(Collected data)

==*==

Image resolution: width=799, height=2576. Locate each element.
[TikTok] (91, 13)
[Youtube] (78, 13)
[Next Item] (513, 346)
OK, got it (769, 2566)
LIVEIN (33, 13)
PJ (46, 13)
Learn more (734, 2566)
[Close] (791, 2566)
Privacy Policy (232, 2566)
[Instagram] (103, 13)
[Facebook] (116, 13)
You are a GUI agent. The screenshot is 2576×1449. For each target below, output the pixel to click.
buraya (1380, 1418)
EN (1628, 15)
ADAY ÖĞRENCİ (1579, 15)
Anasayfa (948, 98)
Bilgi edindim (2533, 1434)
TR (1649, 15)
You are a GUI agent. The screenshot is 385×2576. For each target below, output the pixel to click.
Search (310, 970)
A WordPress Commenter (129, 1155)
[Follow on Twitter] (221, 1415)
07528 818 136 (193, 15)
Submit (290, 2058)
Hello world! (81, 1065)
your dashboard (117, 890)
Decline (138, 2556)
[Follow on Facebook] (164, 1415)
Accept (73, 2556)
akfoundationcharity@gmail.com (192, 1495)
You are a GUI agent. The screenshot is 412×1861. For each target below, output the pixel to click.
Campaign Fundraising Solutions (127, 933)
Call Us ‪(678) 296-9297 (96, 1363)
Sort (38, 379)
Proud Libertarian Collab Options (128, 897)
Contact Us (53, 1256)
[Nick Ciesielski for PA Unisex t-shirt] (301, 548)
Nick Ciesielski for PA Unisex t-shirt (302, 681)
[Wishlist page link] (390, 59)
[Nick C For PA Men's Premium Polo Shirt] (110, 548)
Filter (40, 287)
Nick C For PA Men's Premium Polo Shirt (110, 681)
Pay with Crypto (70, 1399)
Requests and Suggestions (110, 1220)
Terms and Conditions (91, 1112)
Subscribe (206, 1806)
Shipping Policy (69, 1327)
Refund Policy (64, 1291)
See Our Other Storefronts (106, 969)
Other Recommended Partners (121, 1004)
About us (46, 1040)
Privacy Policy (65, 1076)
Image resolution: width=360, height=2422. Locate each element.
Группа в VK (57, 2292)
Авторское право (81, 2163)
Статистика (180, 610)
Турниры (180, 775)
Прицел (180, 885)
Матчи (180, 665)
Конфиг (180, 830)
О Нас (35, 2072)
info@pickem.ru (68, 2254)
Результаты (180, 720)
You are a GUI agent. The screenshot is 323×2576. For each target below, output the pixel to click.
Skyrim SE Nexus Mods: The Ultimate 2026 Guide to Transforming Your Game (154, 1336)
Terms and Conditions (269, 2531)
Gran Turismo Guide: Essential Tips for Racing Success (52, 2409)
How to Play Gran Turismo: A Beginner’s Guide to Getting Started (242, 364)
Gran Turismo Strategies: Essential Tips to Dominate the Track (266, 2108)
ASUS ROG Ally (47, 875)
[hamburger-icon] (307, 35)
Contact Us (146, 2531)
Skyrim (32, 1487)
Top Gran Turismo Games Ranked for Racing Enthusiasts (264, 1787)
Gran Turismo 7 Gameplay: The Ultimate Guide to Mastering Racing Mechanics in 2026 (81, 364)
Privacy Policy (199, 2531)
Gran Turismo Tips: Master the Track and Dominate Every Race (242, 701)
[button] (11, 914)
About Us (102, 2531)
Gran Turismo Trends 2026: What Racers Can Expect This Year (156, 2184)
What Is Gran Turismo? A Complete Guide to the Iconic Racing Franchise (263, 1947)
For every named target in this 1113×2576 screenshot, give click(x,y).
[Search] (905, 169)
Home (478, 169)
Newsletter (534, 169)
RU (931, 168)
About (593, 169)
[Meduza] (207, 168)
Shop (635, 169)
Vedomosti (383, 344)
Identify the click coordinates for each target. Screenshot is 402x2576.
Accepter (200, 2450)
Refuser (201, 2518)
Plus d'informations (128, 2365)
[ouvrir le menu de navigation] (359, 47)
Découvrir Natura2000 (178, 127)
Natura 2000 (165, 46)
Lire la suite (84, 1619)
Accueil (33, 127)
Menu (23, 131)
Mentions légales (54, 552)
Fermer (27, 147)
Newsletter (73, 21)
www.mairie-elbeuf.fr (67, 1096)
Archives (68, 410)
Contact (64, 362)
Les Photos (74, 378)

==*==

■ About this task
Write down, word for word, the lines above from the one containing "Nick Ciesielski for PA Unisex t-shirt (302, 681)" through the one containing "Requests and Suggestions (110, 1220)", both ends included.

■ Exercise output
Nick Ciesielski for PA Unisex t-shirt (302, 681)
[Wishlist page link] (390, 59)
[Nick C For PA Men's Premium Polo Shirt] (110, 548)
Filter (40, 287)
Nick C For PA Men's Premium Polo Shirt (110, 681)
Pay with Crypto (70, 1399)
Requests and Suggestions (110, 1220)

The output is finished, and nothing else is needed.